Re: [PATCH 3/5] oom: clear TIF_MEMDIE after oom_reaper managed to unmap the address space

[Date Prev][Date Next][Thread Prev][Thread Next][Date Index][Thread Index]

 



Michal Hocko wrote:
> From: Michal Hocko <mhocko@xxxxxxxx>
> 
> When oom_reaper manages to unmap all the eligible vmas there shouldn't
> be much of the freable memory held by the oom victim left anymore so it
> makes sense to clear the TIF_MEMDIE flag for the victim and allow the
> OOM killer to select another task.
> 
> The lack of TIF_MEMDIE also means that the victim cannot access memory
> reserves anymore but that shouldn't be a problem because it would get
> the access again if it needs to allocate and hits the OOM killer again
> due to the fatal_signal_pending resp. PF_EXITING check. We can safely
> hide the task from the OOM killer because it is clearly not a good
> candidate anymore as everyhing reclaimable has been torn down already.
> 
> This patch will allow to cap the time an OOM victim can keep TIF_MEMDIE
> and thus hold off further global OOM killer actions granted the oom
> reaper is able to take mmap_sem for the associated mm struct. This is
> not guaranteed now but further steps should make sure that mmap_sem
> for write should be blocked killable which will help to reduce such a
> lock contention. This is not done by this patch.

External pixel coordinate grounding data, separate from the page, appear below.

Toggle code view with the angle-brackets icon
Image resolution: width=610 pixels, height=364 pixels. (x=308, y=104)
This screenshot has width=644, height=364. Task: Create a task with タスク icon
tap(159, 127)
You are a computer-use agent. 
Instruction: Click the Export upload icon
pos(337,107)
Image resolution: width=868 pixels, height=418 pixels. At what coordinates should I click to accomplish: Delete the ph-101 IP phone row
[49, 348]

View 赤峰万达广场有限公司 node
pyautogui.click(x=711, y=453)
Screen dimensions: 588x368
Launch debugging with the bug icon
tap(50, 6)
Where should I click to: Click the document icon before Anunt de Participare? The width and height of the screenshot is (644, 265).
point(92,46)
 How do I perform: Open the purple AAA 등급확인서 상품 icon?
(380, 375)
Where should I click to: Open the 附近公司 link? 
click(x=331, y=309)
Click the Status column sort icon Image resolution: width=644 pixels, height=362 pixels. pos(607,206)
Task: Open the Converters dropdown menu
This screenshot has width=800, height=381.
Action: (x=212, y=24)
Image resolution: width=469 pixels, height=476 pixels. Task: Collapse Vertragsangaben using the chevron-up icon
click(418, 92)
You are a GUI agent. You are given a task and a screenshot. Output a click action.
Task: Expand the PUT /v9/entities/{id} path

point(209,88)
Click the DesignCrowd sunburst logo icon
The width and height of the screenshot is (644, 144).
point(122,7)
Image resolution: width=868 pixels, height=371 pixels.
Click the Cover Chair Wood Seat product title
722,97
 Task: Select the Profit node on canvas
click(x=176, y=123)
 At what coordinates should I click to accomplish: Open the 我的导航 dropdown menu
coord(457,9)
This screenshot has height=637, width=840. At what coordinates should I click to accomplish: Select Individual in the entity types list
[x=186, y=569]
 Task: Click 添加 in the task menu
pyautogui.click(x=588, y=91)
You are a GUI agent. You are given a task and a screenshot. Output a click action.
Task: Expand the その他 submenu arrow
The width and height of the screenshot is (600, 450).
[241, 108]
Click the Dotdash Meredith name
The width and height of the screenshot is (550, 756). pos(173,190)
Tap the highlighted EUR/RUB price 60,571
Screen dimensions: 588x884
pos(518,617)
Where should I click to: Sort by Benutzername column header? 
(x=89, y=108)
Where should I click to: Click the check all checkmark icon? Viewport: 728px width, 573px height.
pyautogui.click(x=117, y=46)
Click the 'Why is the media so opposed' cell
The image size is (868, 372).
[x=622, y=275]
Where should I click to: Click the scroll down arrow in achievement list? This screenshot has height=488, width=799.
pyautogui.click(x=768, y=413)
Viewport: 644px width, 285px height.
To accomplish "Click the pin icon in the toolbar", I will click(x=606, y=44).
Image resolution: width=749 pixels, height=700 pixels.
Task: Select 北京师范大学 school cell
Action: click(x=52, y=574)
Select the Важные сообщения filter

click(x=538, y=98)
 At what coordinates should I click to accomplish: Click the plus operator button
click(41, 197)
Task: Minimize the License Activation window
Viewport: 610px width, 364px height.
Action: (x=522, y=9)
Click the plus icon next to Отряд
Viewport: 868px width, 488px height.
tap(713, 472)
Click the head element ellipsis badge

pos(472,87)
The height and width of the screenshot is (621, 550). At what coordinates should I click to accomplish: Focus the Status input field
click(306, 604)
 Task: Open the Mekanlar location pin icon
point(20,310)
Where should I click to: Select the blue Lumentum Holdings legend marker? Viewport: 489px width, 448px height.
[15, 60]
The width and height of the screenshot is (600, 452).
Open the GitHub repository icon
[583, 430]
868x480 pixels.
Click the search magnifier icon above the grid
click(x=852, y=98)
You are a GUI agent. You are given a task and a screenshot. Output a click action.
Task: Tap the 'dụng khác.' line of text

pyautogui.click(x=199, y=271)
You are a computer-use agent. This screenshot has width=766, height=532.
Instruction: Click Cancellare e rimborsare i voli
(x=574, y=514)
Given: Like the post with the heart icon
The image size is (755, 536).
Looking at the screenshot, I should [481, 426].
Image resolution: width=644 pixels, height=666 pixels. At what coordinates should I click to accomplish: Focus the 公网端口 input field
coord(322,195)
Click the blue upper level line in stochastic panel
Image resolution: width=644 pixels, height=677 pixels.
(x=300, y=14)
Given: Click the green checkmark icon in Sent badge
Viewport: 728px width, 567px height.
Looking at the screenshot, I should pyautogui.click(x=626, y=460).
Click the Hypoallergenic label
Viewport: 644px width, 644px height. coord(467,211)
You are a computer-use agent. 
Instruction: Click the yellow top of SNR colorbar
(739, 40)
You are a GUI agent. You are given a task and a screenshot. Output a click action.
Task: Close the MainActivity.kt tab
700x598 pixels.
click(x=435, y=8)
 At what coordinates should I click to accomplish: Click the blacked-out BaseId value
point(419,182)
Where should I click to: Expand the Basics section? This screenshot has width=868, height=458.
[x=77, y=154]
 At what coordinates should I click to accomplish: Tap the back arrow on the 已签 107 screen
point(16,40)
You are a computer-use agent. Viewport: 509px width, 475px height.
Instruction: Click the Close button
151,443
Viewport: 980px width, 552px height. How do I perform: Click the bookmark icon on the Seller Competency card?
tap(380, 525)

Did you decide what to do if the OOM reaper is unable to take mmap_sem
for the associated mm struct? I can not only disable the OOM reaper but
also disable further global OOM killer actions at the same time because
the OOM reaper does not clear TIF_MEMDIE. I think we need to take action
regardless of whether the OOM reaper was able to reap the associated mm
struct.

The reproducer program and kernel patch is shown at
http://lkml.kernel.org/r/201602252025.ICH57371.FMOtOOFJFQHVSL@xxxxxxxxxxxxxxxxxxx .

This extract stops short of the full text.